Funding rates on Binance’s Bitcoin perpetuals have remained negative for 46 days, even as open interest rises, indicating persistent bearish positioning. Such extended risk-off regimes, marked by crowded short trades, have historically preceded sharp upside moves and attractive entry points, according to K33 Research analyst Vetle Lunde.
Forty-six consecutive days of negative funding is the kind of stat that tends to end with a short squeeze rather than a continued grind lower. The $534 million liquidation event on Monday was a preview of what happens when that crowded short positioning meets a genuine catalyst.
The Tax Day Effect
April 15 has a specific and recurring effect on US crypto markets. American investors who realised gains on crypto during 2025 owe capital gains tax today. For those who did not set aside funds throughout the year, that means selling assets now to cover the bill. For those who did plan ahead, it means liquidating crypto that was purchased specifically to fund the tax payment. Either way, there is a structural selling pressure that arrives on the US tax deadline each year and tends to resolve within a few days once filings are submitted.

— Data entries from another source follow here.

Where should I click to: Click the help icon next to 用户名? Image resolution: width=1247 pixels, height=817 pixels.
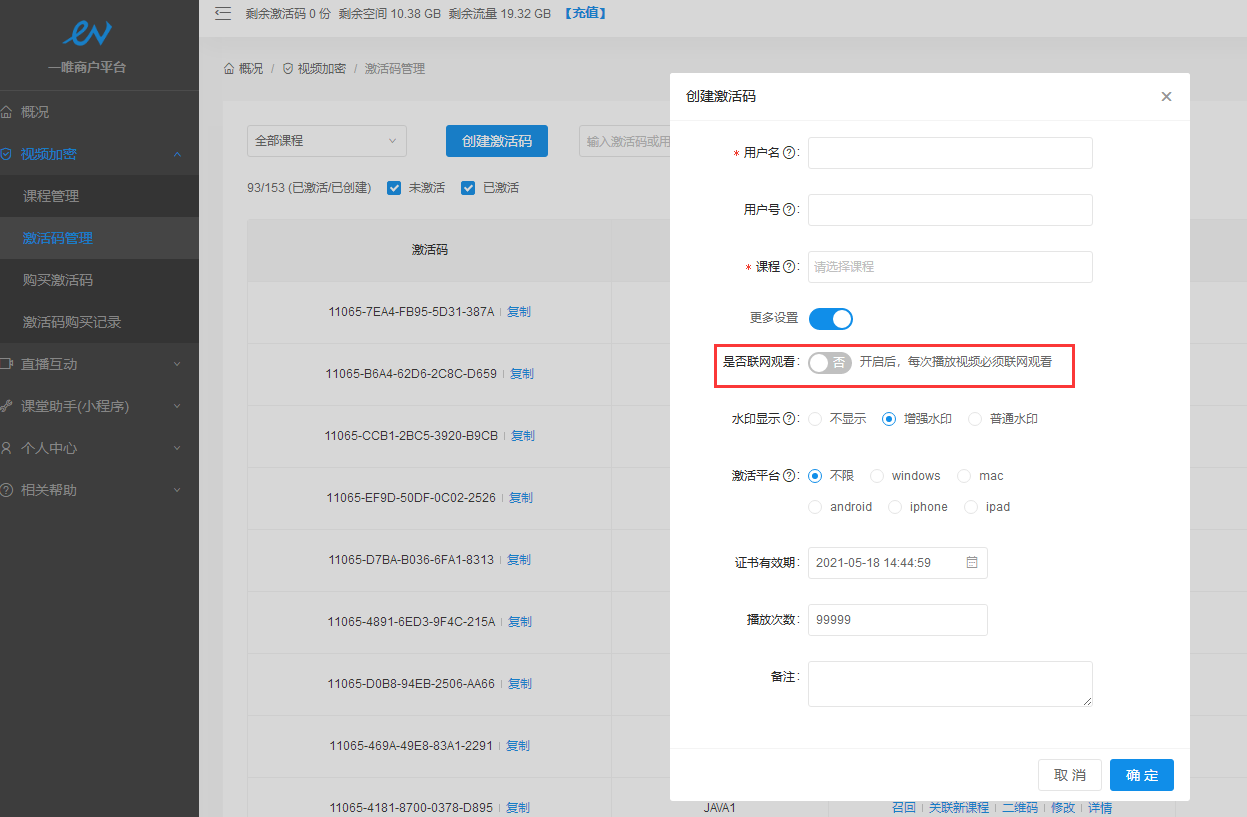789,153
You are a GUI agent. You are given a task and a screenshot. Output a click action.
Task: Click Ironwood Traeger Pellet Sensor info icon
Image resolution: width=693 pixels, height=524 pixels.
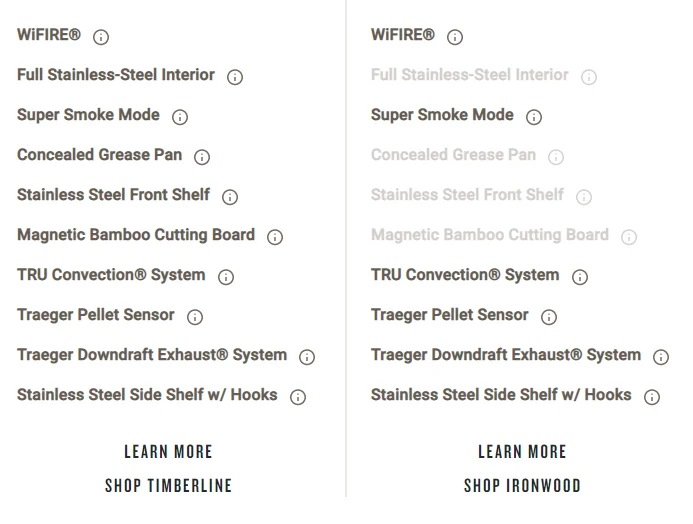(549, 317)
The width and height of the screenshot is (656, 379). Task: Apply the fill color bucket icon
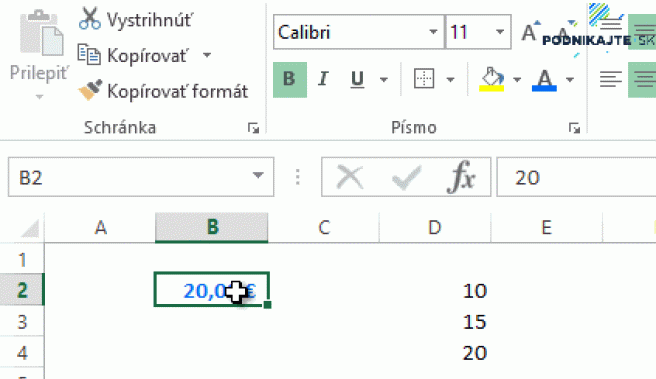pos(492,79)
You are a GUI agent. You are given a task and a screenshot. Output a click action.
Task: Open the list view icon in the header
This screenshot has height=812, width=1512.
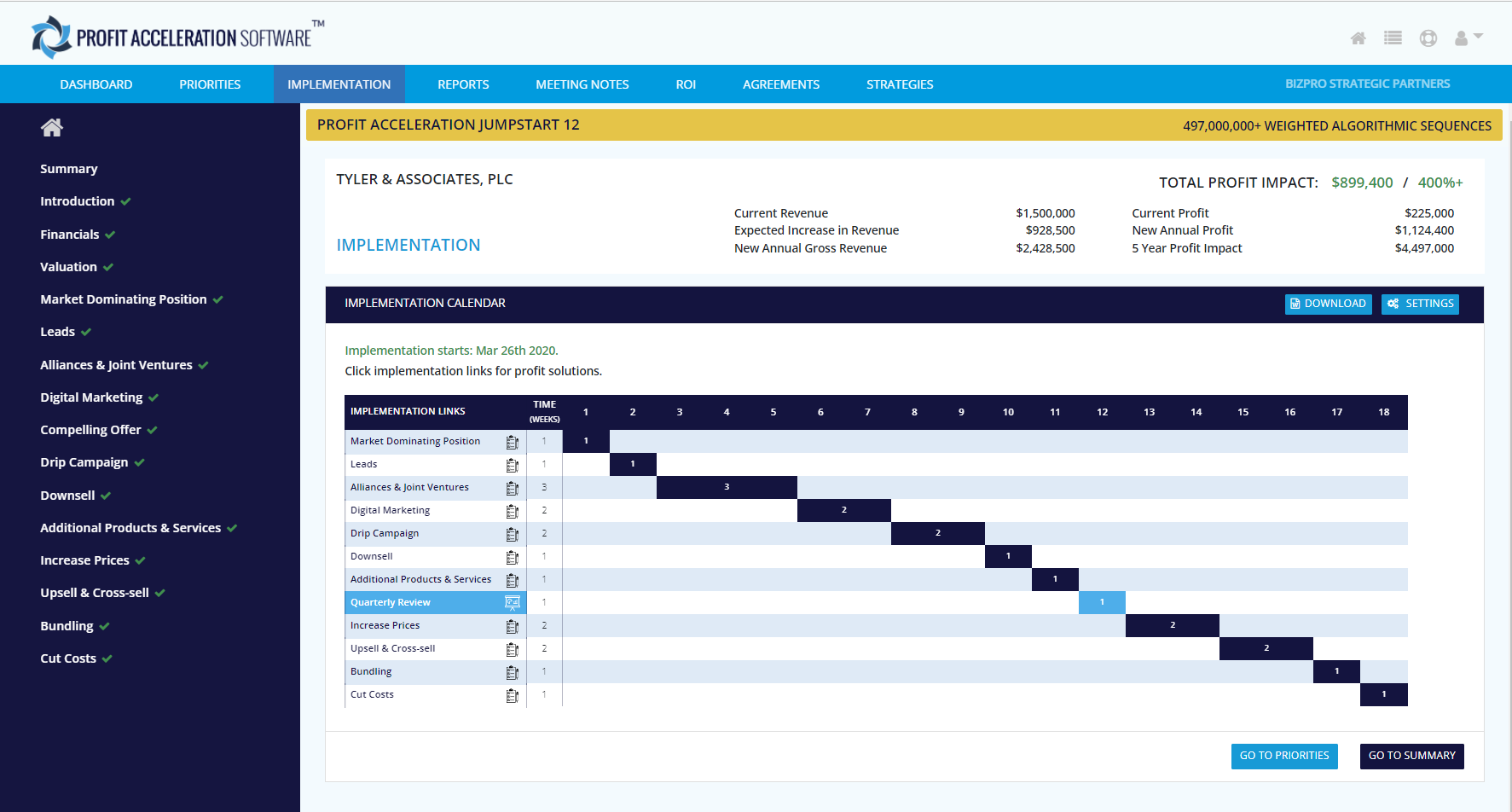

Bitcoin has spent the first half of April trading in the low $70,000s, with recent moves through the $71,000 to $75,000 zone keeping the asset close enough to its highs for retail attention to return quickly. A lot of household cash is moving through the US financial system as today’s April 15 tax deadline arrives, and this year tax season is also more complicated for people who own crypto.
This year adds a new layer. 2026 is the first year that US exchanges and brokers are required to report gross proceeds from crypto sales to the IRS using the new Form 1099-DA. That increased reporting requirement has pushed more crypto holders to take their tax obligations seriously than in previous years, which may mean the selling pressure associated with the April 15 deadline is larger in 2026 than it has historically been.
The CLARITY Act Stall
Beyond the tax calendar, Bitcoin is also absorbing disappointment over the CLARITY Act. The bill, which passed the House in July 2025 and was expected to reach a Senate markup in April, has failed to get that markup scheduled. The US Senate has failed to schedule the CLARITY Act, driving speculation around the bill dying if it misses the April window. The delay has caused buyers who were pricing in a regulatory clarity rally to step back.
The Senate Banking Committee’s decision not to schedule a markup this month is directly linked to the Trump memecoin gala controversy. Senators Warren, Schiff, and Blumenthal, who are key votes on the committee, are simultaneously investigating the president over his personal profit from the TRUMP token. Democrats have held firm that any CLARITY Act they support must include ethics language preventing government officials from profiting from crypto. The White House has said it will not accept such language. That impasse has now pushed the most important crypto regulatory bill in US history past its April target.
The $75,000 Ceiling
Bitcoin is struggling to break and hold above the key $75,000 resistance level, with recent price volatility driven in part by market makers rebalancing their exposure. The move may be partly driven by market makers rebalancing their exposure, adding to short-term price volatility.
The $75,000 level has now acted as resistance twice in two weeks. Each time Bitcoin approaches it, the options market produces significant selling pressure as dealers hedge their exposure to large open interest at that strike. The Goldman Sachs and BlackRock Bitcoin Premium Income ETF filings, both of which involve selling call options on Bitcoin ETFs, will add to this structural dynamic once those products launch. More call selling means more dealer hedging, which means more consistent resistance at key strike prices.
The near-term picture is consolidation. Bitcoin holds above $73,000 with underlying spot demand intact, negative funding rates that historically precede squeezes, and a geopolitical backdrop that has improved markedly since the Iran ceasefire talks began. The CLARITY Act delay and tax day selling are temporary headwinds. Whether the next sustained move takes Bitcoin through $75,000 or back toward $70,000 will likely depend on what happens in Washington over the next two weeks as both the Senate markup and the Trump memecoin gala deadline converge on the same calendar.